Große Konzerne aus den USA wie Amazon, Google und Co zeigen, das Ökosysteme erfolgsbringende Konzepte sind. Auch im Mittelstand werden innovative Ökosysteme immer relevanter, da die Probleme an Komplexität zunehmen u.a durch Klimawandel, gesellschaftskritische Ereignisse oder Rohstoffverknappung. Aktuelle Ereignisse, wie die Pandemie zeigen, dass das Miteinander im Ökosystem einen großen Mehrwert mit sich bringt. Es kann schnell auf ein Ereignis agiert und reagiert werden – ein flexibles Handeln ist möglich und damit ist eine Ausfallsicherheit und dynamisches Wachstum möglich.

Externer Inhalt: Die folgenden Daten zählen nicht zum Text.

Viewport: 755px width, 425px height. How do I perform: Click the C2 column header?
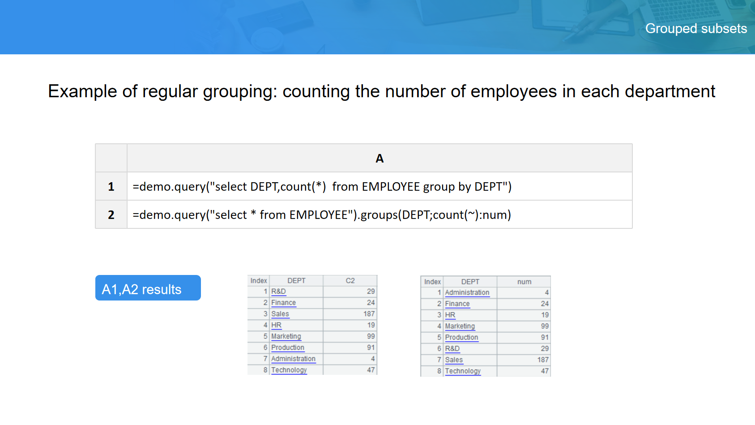350,281
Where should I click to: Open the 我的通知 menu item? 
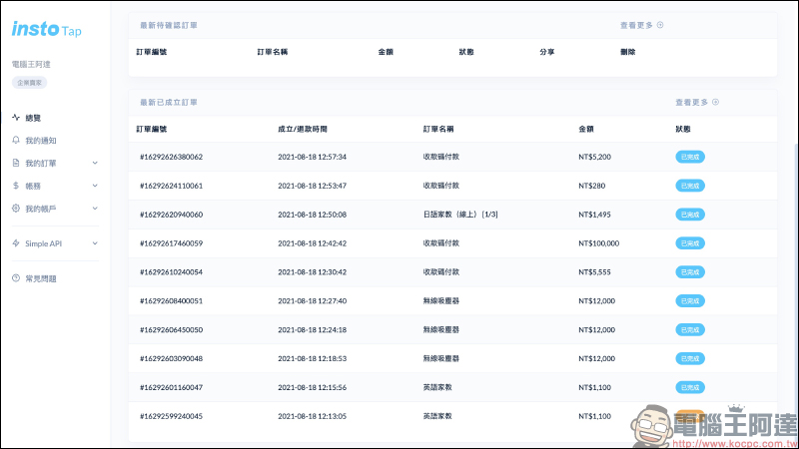coord(41,141)
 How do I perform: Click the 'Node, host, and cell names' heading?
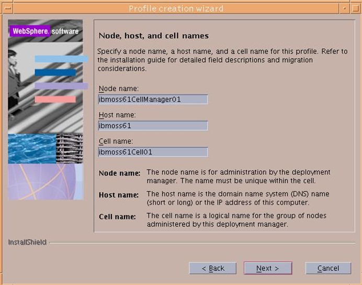[x=153, y=36]
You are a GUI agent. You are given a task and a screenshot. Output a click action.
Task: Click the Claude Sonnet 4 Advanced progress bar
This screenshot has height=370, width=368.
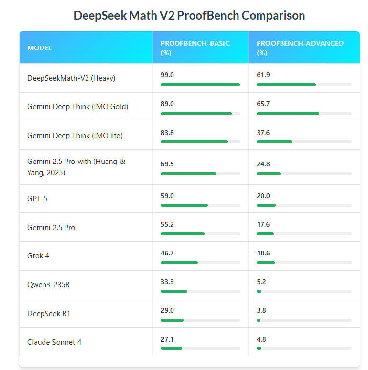(x=303, y=348)
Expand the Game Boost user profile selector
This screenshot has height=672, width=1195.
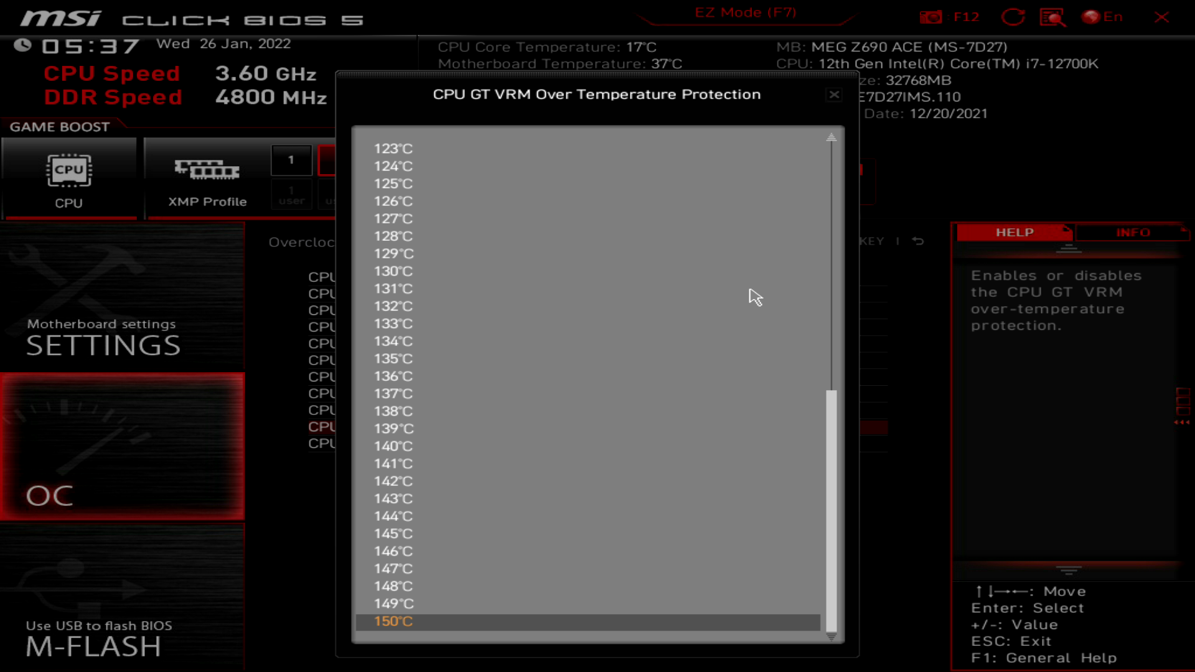291,160
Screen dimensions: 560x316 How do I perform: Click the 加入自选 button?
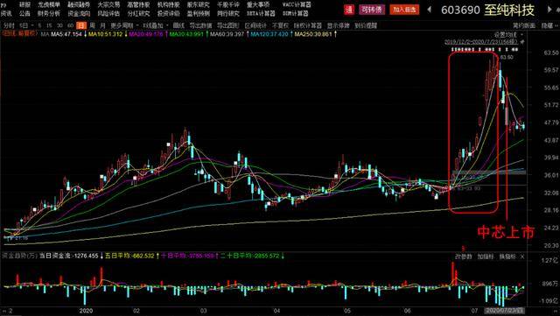[x=404, y=10]
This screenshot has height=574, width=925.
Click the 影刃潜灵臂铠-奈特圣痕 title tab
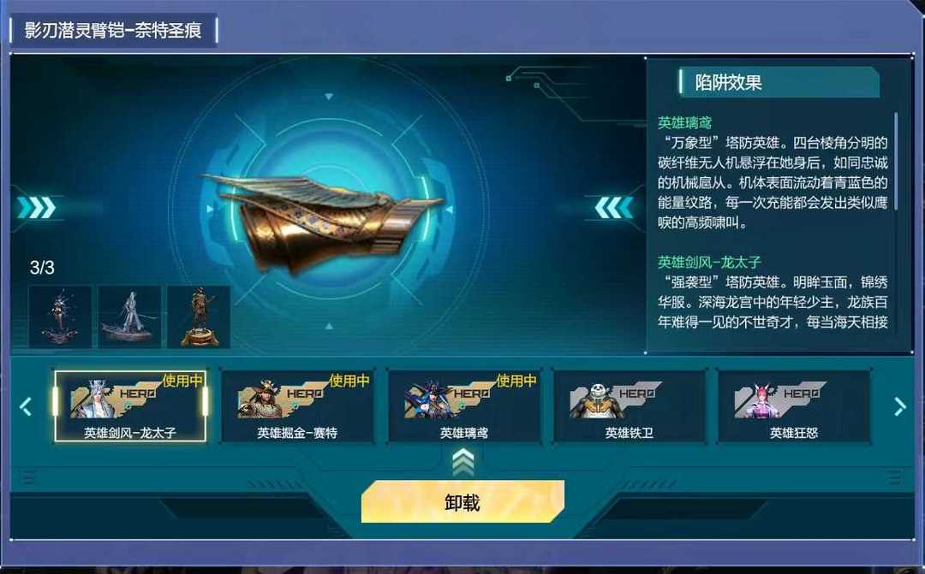(x=113, y=30)

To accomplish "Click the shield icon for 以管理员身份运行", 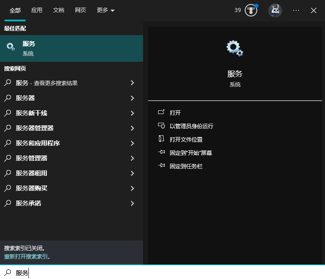I will (161, 126).
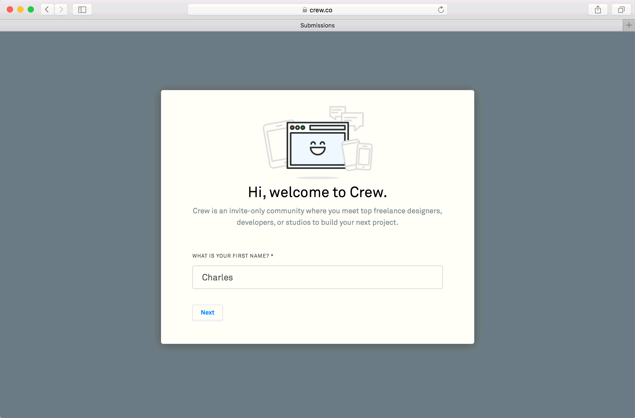Image resolution: width=635 pixels, height=418 pixels.
Task: Click the invite-only community description text
Action: click(x=317, y=216)
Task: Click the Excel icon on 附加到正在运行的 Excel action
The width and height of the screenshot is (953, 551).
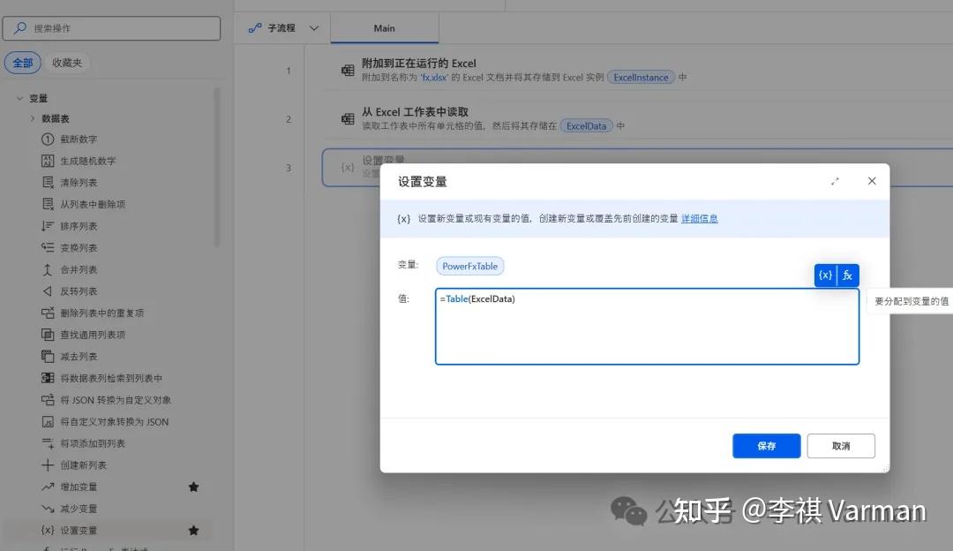Action: pyautogui.click(x=349, y=69)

Grundlegende Prinzipien für ein erfolgreiches Ökosystem sind Offenheit und partnerschaftliches kooperieren mit allen relevanten Wirtschaftsteilnehmern. So wir eine variable Anpassung an Kundenbedürfnisse und die Wirtschafslage durch diverse Schnittstellen ermöglicht.

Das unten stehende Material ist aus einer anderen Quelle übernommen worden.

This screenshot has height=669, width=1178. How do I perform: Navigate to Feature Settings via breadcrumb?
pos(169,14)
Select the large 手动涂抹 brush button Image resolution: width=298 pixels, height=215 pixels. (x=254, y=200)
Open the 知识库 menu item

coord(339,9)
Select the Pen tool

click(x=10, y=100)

Auf welche Entwicklungen können wir uns im kommenden Jahrzehnt einstellen und welche Möglichkeiten ergeben sich daraus für Unternehmen?

Die Veränderung durch eine branchenübergreifende Zusammenarbeit von Unternehmen wird zu einer Verschmelzung vieler Unternehmen führen. Im Laufe der nächsten 10 Jahre werden die einzelnen Ökosystemteilnehmer zunehmend unbekannter. Viele Marken-Logos werden durch die Integration von Unternehmen in Ökosystemen durch Ökosystem-Logos ersetzt, mit denen sich die Gesellschaft 2031 identifizieren wird. Ferner bringt die Implementierung von Unternehmen in Ökosystemen auch für die Arbeitnehmer einiges an Flexibilität mit sich. Zukünftig wird es irrelevant werden, bei welchem Unternehmen der Angestellte ursprünglich einen Arbeitsvertrag unterschrieben hat. Es werden zwar neue Mitarbeiter noch von einem bestimmten Unternehmen eingestellt und auch teilweise bezahlt, sie sind stehen aber optional auch für andere Unternehmen eines Ökosystems zur Verfügung.

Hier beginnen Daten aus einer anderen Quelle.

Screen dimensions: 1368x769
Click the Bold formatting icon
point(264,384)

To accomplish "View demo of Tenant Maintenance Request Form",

Welchen Teilnehmerkreis wollen Sie mit ihrem Interaktionsmodul auf dem Landshut Leadership Forum erreichen?

Entscheider, Innovatoren und Early-Adopter aus dem Mittelstand, die Einblicke in Plattformen und Ökosysteme gewinnen möchten, um ihre eigene Rolle in einem Ökosystem verstehen zu können und gemeinsam die Zukunft gestalten wollen.

--------------------

Christian Mohr
Innovations- und Mittelstandsexperte, Mitglied der Geschäftsleitung und Managing Partner bei UnternehmerTUM, dem führenden Gründungs- und Innovationszentrum Europas. Aus einem Familienunternehmen stammend, sammelte er mehr als zehn Jahre Erfahrung in einem der weltweit führenden Beratungshäusern in verantwortungsvollen Positionen. Zuletzt leitete er dort den Bereich Innovation, den er sowohl national als auch global als Netzwerk erfolgreich aufgebaut hat. Der Wechsel zur UnternehmerTUM im Jahr 2019 war v.a. dadurch geprägt, die Innovationsfähigkeit des Mittelstands und damit nachhaltig den Wohlstand in Deutschland zu sichern. Sein Schwerpunkt liegt in der Begleitung von mittelständischen Unternehmen in den Bereichen Innovation, Technologie und Ökosystemen. Christian Mohr ist zudem ein international gefragter Autor und Redner. Außerdem hat er verschiedene ehrenamtliche Mitgliedschaften und Positionen inne, um die Zukunft des deutschen Mittelstands aktiv zu gestalten.